Conversely, we recognize in full those milestone payments that we earn based on our partners’ activities when our partner achieves the milestone event and we do not have a performance obligation.


License fees: We recognize as revenue the total amount we determine to be the relative stand-alone selling price of a license when we deliver the license to our partner who has full use of the license and we do not have any additional performance obligations related to the license after delivery.
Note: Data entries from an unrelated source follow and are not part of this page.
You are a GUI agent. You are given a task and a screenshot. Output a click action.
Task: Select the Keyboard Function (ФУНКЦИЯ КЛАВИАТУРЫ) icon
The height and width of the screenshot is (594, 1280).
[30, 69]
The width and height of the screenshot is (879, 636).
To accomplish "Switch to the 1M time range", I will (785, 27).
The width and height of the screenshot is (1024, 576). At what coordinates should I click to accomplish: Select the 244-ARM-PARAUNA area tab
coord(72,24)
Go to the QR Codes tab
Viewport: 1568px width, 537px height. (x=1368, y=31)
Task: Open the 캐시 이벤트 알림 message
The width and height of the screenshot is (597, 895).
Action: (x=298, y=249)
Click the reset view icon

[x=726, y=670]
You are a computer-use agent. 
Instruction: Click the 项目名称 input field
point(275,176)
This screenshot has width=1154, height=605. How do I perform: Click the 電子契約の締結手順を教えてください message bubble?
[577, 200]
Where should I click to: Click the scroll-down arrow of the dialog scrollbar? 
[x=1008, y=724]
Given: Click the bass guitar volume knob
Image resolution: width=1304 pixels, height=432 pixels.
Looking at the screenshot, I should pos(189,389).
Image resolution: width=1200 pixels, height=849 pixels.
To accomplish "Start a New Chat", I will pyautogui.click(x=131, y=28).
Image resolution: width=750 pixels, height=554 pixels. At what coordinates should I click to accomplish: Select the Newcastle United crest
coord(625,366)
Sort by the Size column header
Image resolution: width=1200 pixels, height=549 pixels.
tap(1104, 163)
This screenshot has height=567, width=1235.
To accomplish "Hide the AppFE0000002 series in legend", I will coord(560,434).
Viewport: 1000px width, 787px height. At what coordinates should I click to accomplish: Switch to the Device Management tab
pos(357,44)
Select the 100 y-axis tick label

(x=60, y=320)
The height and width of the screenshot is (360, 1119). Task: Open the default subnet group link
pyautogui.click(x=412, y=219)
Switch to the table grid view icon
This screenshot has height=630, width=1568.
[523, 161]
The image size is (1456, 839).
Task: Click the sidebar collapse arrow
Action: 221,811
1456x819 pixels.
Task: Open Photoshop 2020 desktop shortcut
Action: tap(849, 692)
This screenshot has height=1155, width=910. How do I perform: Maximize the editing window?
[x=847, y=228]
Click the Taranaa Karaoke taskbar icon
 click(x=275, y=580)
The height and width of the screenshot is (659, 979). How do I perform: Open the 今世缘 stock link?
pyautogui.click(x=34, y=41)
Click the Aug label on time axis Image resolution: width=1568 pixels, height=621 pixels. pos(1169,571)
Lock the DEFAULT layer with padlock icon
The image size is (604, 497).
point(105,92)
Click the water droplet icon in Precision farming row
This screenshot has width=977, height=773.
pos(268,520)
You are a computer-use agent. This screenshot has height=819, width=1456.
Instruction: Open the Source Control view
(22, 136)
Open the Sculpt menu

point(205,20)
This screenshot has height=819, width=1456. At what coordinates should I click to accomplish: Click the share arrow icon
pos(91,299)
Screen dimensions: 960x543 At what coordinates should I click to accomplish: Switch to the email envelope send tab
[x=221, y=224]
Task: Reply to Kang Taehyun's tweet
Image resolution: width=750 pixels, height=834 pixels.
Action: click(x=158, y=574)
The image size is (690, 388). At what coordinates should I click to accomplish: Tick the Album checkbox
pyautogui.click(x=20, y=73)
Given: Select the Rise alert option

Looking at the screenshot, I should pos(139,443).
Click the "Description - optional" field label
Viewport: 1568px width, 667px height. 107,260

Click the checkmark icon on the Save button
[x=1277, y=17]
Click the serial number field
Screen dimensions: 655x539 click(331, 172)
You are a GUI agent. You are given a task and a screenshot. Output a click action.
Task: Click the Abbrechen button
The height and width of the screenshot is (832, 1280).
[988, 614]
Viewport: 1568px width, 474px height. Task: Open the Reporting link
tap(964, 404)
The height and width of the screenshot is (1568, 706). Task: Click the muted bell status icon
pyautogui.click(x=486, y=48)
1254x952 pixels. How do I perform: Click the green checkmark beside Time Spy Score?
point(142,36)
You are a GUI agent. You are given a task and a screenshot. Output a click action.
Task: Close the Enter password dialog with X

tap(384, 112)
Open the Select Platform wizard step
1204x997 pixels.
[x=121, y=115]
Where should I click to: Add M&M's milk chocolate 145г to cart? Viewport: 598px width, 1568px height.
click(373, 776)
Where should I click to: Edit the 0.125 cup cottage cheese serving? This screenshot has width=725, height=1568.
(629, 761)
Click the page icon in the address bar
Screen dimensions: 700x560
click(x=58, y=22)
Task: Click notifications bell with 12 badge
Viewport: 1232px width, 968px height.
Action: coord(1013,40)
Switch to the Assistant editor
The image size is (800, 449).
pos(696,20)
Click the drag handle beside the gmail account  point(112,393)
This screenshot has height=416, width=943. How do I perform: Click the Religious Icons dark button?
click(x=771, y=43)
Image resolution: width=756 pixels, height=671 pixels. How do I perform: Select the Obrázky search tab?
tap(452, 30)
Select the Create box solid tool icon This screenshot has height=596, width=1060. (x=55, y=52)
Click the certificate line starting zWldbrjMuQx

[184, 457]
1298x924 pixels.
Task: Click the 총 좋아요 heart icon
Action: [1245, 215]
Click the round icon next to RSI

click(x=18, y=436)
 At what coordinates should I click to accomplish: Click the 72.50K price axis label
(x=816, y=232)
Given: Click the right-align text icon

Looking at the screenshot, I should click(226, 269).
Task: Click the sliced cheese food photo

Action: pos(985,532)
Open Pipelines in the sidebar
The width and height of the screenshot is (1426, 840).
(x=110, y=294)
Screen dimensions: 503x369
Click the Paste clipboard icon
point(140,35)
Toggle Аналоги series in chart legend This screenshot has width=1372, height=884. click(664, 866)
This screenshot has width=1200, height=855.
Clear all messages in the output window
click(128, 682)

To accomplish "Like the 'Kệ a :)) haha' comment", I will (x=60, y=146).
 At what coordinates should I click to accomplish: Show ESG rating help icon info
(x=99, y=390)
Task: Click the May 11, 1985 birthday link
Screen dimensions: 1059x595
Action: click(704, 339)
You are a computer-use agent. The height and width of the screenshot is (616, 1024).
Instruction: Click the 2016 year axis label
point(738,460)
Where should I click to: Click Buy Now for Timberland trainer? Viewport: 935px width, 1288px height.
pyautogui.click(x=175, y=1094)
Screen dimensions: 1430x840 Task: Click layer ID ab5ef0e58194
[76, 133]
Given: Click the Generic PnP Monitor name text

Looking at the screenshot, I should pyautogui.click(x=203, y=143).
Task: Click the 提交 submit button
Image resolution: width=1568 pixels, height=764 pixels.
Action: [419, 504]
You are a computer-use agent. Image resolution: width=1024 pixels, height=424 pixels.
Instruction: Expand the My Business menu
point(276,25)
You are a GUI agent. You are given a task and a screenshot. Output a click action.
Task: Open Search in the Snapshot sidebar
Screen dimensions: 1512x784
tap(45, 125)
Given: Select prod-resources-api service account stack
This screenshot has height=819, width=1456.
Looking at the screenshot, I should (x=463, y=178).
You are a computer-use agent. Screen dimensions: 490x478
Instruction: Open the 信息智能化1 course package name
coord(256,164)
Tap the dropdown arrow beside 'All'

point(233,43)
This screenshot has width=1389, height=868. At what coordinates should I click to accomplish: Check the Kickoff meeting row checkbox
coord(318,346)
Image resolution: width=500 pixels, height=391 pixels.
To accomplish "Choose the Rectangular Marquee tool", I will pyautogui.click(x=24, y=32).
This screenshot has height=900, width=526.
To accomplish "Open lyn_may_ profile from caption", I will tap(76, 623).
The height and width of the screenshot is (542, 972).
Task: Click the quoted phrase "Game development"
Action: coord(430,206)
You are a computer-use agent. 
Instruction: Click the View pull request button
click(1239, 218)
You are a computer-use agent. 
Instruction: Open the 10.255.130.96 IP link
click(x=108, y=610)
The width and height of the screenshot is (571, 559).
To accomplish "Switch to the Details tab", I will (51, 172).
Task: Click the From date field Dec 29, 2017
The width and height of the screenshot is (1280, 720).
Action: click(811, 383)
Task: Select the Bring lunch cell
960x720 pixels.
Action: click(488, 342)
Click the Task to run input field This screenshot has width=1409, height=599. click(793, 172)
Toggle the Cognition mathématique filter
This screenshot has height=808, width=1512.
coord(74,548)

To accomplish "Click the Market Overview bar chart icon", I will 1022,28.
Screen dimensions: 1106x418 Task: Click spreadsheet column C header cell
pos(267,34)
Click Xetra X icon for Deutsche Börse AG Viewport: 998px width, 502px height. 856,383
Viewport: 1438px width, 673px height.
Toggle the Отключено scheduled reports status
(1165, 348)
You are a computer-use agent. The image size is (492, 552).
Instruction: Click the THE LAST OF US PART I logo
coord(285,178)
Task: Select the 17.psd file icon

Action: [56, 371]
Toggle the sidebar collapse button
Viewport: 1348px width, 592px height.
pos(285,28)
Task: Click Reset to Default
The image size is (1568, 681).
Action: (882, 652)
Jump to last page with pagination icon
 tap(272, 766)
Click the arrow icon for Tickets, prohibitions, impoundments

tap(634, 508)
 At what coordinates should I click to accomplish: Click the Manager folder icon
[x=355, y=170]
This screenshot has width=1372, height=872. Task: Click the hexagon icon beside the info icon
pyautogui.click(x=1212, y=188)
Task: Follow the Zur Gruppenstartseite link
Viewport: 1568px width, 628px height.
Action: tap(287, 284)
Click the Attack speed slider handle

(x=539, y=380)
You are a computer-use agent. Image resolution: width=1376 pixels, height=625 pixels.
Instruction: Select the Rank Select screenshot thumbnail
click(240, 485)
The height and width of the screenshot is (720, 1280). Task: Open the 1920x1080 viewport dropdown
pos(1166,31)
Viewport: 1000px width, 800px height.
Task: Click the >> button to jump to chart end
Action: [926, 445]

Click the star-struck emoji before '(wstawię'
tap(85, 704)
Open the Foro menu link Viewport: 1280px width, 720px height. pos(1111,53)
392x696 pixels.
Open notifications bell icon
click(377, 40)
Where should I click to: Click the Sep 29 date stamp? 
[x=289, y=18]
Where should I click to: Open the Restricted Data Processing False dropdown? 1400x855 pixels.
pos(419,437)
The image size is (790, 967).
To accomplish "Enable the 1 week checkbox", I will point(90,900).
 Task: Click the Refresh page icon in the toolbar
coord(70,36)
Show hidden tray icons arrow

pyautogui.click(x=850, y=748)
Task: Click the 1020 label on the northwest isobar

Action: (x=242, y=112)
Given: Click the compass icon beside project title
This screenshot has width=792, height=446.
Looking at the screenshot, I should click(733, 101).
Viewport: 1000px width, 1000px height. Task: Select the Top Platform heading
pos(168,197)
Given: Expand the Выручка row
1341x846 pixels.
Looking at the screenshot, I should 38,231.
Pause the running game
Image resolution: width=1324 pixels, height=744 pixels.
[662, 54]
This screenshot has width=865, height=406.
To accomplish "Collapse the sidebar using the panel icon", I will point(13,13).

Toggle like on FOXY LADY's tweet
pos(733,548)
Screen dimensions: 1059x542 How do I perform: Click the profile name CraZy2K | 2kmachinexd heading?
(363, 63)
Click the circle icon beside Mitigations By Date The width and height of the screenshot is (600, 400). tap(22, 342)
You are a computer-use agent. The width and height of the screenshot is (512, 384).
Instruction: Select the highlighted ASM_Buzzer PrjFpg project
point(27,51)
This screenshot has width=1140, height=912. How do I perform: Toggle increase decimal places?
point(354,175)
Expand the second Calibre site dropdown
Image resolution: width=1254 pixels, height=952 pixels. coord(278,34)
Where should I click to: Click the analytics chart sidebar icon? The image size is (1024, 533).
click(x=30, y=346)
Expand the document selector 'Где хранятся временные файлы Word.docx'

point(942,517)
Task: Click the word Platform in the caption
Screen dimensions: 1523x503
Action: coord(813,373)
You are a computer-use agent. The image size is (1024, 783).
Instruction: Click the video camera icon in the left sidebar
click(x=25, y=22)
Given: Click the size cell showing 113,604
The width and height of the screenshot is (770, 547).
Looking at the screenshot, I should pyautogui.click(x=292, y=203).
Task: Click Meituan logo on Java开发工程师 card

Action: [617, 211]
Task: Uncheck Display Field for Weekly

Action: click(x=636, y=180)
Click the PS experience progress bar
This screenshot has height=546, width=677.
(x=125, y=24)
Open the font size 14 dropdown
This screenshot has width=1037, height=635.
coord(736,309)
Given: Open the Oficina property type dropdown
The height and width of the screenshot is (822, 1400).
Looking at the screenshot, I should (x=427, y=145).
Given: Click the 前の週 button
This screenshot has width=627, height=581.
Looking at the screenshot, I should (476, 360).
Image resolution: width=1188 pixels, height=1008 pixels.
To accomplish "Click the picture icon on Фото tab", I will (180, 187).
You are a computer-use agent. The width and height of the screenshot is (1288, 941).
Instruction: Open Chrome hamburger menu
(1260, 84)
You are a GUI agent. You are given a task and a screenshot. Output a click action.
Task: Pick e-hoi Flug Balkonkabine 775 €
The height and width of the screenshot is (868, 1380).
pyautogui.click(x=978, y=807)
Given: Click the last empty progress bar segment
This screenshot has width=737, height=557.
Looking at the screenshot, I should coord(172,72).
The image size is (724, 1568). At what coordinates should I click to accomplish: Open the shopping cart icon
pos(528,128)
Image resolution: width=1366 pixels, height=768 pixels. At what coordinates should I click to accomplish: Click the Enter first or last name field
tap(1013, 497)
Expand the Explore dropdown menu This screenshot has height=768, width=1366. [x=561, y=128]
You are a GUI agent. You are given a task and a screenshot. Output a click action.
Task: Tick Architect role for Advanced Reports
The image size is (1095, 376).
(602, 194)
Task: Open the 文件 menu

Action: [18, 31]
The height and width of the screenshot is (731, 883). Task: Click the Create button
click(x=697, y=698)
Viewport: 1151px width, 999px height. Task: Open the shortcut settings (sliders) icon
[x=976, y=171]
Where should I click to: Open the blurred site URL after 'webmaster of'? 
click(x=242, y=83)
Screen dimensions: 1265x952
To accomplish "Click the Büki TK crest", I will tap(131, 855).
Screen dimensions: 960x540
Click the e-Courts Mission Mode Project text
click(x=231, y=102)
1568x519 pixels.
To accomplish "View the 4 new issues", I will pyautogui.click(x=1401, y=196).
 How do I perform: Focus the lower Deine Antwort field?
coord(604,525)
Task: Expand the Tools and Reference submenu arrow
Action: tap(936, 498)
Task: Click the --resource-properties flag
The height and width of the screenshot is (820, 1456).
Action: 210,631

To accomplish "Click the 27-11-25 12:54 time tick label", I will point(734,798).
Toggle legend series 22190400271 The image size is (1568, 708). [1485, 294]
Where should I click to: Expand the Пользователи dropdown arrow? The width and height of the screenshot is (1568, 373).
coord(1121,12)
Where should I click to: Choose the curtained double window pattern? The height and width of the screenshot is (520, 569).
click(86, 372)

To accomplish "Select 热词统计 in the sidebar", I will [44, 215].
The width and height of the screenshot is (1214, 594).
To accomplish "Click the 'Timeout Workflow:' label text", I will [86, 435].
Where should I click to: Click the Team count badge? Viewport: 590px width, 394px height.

Sublicense fees: We recognize sublicense fee revenue in the period in which a party, who has already licensed our technology, further licenses the technology to another party because we do not have any performance obligations related to the sublicense.


WAINUA (Eplontersen) Collaboration with AstraZeneca


In December 2021, we entered into a joint development and commercialization agreement with AstraZeneca to develop and commercialize WAINUA for the treatment of transthyretin amyloidosis, or ATTR. We jointly developed and are preparing to commercialize WAINUA with AstraZeneca in the U.S. We initially granted AstraZeneca exclusive rights to commercialize WAINUA outside the U.S., except for certain Latin American countries. In July 2023, we expanded those rights to include Latin America. Under the terms of the agreement, we received a $200 million upfront payment in 2021.


We evaluated our WAINUA collaboration under ASC 808 and identified four material components: (i) the license we granted to AstraZeneca in 2021, (ii) the co-development activities that we and AstraZeneca are performing, (iii) the co-commercialization activities that we and AstraZeneca are performing and (iv) the co-medical affairs activities that we and AstraZeneca are performing.


We determined that we had a vendor-customer relationship within the scope of ASC 606 for the license we granted to AstraZeneca and as a result we had one performance obligation. For our sole performance obligation, we determined the transaction price was the $200 million upfront payment we received. We recognized the upfront payment in full in 2021 because we did not have any remaining performance obligations after we delivered the license to AstraZeneca.


We also concluded that the co-development activities, the co-commercialization activities and the co-medical affairs activities are within the scope of ASC 808 because we and AstraZeneca are active participants exposed to the risks and benefits of the activities under the collaboration and therefore do not have a vendor-customer relationship. AstraZeneca is currently responsible for 55 percent of the costs associated with the ongoing global Phase 3 development program. Because we are leading the Phase 3 development program, we made an accounting policy election to recognize as non-customer revenue the cost-share funding from AstraZeneca, net of our share of AstraZeneca’s development expenses, in the same period we incur the related development expenses. As AstraZeneca is responsible for the majority of the commercial and medical affairs costs in the U.S. and all costs associated with bringing WAINUA to market outside the U.S., we made an accounting policy election to recognize cost-share funding we receive from AstraZeneca related to commercial and medical affairs activities as reductions of our SG&A expense and R&D expense, respectively.